### Set problem
Revise the rows below, replacing every occurrence of "Identify" with "Determine" and leaving all other text unchanged.

(Item coordinate data)
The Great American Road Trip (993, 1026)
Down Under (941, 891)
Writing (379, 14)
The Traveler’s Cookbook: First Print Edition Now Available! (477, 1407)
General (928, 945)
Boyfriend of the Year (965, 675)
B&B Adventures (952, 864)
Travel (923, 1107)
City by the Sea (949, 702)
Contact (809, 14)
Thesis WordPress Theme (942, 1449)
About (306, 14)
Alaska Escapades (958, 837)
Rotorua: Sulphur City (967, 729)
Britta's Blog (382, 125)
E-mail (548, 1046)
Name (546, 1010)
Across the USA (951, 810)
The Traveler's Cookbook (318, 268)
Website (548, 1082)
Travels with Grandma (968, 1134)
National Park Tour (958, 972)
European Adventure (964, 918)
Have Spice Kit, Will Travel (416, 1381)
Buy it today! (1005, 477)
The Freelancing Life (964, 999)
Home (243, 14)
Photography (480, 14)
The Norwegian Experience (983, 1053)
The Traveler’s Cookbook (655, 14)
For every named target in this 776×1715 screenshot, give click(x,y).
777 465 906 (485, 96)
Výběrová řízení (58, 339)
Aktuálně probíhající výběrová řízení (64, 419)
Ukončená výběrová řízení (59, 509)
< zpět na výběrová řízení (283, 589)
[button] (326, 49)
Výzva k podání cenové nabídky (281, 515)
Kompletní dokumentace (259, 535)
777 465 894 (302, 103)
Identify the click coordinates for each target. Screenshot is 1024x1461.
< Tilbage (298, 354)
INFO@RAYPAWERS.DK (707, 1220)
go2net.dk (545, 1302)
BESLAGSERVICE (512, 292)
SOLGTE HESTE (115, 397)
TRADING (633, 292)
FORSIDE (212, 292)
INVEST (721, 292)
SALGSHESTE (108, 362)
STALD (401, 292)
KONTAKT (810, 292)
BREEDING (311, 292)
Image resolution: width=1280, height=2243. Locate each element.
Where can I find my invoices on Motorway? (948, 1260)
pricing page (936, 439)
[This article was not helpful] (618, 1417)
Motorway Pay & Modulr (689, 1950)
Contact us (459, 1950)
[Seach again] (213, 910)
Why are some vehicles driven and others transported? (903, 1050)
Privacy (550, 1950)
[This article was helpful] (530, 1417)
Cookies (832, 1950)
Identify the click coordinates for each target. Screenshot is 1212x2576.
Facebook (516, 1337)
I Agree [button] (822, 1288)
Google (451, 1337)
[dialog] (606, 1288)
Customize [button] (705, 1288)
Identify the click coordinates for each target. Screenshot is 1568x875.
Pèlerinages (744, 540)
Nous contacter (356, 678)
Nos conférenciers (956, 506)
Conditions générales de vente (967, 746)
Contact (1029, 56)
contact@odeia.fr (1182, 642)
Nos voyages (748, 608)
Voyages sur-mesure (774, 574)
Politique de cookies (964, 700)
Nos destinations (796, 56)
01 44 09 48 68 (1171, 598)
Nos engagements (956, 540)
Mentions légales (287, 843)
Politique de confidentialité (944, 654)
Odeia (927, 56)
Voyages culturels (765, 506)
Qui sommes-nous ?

### Response below
The Great American Road Trip (993, 1026)
Down Under (941, 891)
Writing (379, 14)
The Traveler’s Cookbook: First Print Edition Now Available! (477, 1407)
General (928, 945)
Boyfriend of the Year (965, 675)
B&B Adventures (952, 864)
Travel (923, 1107)
City by the Sea (949, 702)
Contact (809, 14)
Thesis WordPress Theme (942, 1449)
About (306, 14)
Alaska Escapades (958, 837)
Rotorua: Sulphur City (967, 729)
Britta's Blog (382, 125)
E-mail (548, 1046)
Name (546, 1010)
Across the USA (951, 810)
The Traveler's Cookbook (318, 268)
Website (548, 1082)
Travels with Grandma (968, 1134)
National Park Tour (958, 972)
European Adventure (964, 918)
Have Spice Kit, Will Travel (416, 1381)
Buy it today! (1005, 477)
The Freelancing Life (964, 999)
Home (243, 14)
Photography (480, 14)
The Norwegian Experience (983, 1053)
The Traveler’s Cookbook (655, 14)
For every named target in this 776×1715 screenshot, give click(x,y).
777 465 906 (485, 96)
Výběrová řízení (58, 339)
Aktuálně probíhající výběrová řízení (64, 419)
Ukončená výběrová řízení (59, 509)
< zpět na výběrová řízení (283, 589)
[button] (326, 49)
Výzva k podání cenové nabídky (281, 515)
Kompletní dokumentace (259, 535)
777 465 894 (302, 103)
Determine the click coordinates for each target. Screenshot is 1024x1461.
< Tilbage (298, 354)
INFO@RAYPAWERS.DK (707, 1220)
go2net.dk (545, 1302)
BESLAGSERVICE (512, 292)
SOLGTE HESTE (115, 397)
TRADING (633, 292)
FORSIDE (212, 292)
INVEST (721, 292)
SALGSHESTE (108, 362)
STALD (401, 292)
KONTAKT (810, 292)
BREEDING (311, 292)
Image resolution: width=1280, height=2243. Locate each element.
Where can I find my invoices on Motorway? (948, 1260)
pricing page (936, 439)
[This article was not helpful] (618, 1417)
Motorway Pay & Modulr (689, 1950)
Contact us (459, 1950)
[Seach again] (213, 910)
Why are some vehicles driven and others transported? (903, 1050)
Privacy (550, 1950)
[This article was helpful] (530, 1417)
Cookies (832, 1950)
Determine the click coordinates for each target. Screenshot is 1212x2576.
Facebook (516, 1337)
I Agree [button] (822, 1288)
Google (451, 1337)
[dialog] (606, 1288)
Customize [button] (705, 1288)
Determine the click coordinates for each target. Screenshot is 1568x875.
Pèlerinages (744, 540)
Nous contacter (356, 678)
Nos conférenciers (956, 506)
Conditions générales de vente (967, 746)
Contact (1029, 56)
contact@odeia.fr (1182, 642)
Nos voyages (748, 608)
Voyages sur-mesure (774, 574)
Politique de cookies (964, 700)
Nos destinations (796, 56)
01 44 09 48 68 (1171, 598)
Nos engagements (956, 540)
Mentions légales (287, 843)
Politique de confidentialité (944, 654)
Odeia (927, 56)
Voyages culturels (765, 506)
Qui sommes-nous ?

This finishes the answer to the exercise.